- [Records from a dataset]
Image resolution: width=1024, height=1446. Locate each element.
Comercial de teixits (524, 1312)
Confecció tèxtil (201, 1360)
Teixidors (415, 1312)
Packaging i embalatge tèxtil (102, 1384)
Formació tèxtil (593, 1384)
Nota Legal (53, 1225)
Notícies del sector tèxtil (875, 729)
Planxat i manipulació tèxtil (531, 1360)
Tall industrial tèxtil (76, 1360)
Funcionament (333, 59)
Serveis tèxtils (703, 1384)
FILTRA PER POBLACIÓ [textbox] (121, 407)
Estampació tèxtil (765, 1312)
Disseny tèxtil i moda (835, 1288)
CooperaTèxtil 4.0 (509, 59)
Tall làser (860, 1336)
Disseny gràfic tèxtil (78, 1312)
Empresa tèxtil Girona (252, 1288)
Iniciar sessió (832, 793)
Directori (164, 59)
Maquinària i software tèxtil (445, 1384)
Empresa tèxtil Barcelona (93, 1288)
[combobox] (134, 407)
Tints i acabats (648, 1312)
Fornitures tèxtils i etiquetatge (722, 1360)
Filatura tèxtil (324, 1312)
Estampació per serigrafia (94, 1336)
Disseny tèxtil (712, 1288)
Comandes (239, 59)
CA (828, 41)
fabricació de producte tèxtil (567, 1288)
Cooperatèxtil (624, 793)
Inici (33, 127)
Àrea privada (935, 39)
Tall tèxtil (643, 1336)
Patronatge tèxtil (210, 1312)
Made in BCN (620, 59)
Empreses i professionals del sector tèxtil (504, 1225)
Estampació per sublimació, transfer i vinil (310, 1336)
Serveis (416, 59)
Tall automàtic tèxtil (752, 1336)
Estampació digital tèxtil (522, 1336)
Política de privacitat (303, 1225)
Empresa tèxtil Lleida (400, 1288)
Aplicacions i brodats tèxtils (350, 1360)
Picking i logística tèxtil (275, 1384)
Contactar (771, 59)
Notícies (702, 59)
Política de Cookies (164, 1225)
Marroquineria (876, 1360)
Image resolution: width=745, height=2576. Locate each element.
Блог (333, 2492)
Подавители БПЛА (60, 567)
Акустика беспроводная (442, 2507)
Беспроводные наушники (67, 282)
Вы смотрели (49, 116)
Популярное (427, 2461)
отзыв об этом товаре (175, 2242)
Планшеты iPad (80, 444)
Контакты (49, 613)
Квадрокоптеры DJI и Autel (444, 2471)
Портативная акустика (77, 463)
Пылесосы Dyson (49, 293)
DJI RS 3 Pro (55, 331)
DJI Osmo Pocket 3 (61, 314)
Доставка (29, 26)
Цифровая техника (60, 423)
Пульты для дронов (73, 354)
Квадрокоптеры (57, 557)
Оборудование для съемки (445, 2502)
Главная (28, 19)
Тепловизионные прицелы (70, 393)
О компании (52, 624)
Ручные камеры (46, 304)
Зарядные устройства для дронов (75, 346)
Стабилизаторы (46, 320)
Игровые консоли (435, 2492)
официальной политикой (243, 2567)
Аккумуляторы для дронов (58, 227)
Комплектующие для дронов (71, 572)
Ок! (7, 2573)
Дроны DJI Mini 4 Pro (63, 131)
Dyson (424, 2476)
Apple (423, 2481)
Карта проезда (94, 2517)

- [Your assignment] Look above for the line holding "Tall làser (860, 1336)", then set down exactly that line and every line after it up to and including the line holding "Empreses i professionals", with nothing else.

- [Written answer]
Tall làser (860, 1336)
Disseny gràfic tèxtil (78, 1312)
Empresa tèxtil Girona (252, 1288)
Iniciar sessió (832, 793)
Directori (164, 59)
Maquinària i software tèxtil (445, 1384)
Empresa tèxtil Barcelona (93, 1288)
[combobox] (134, 407)
Tints i acabats (648, 1312)
Fornitures tèxtils i etiquetatge (722, 1360)
Filatura tèxtil (324, 1312)
Estampació per serigrafia (94, 1336)
Disseny tèxtil (712, 1288)
Comandes (239, 59)
CA (828, 41)
fabricació de producte tèxtil (567, 1288)
Cooperatèxtil (624, 793)
Inici (33, 127)
Àrea privada (935, 39)
Tall tèxtil (643, 1336)
Patronatge tèxtil (210, 1312)
Made in BCN (620, 59)
Empreses i professionals del sector tèxtil (504, 1225)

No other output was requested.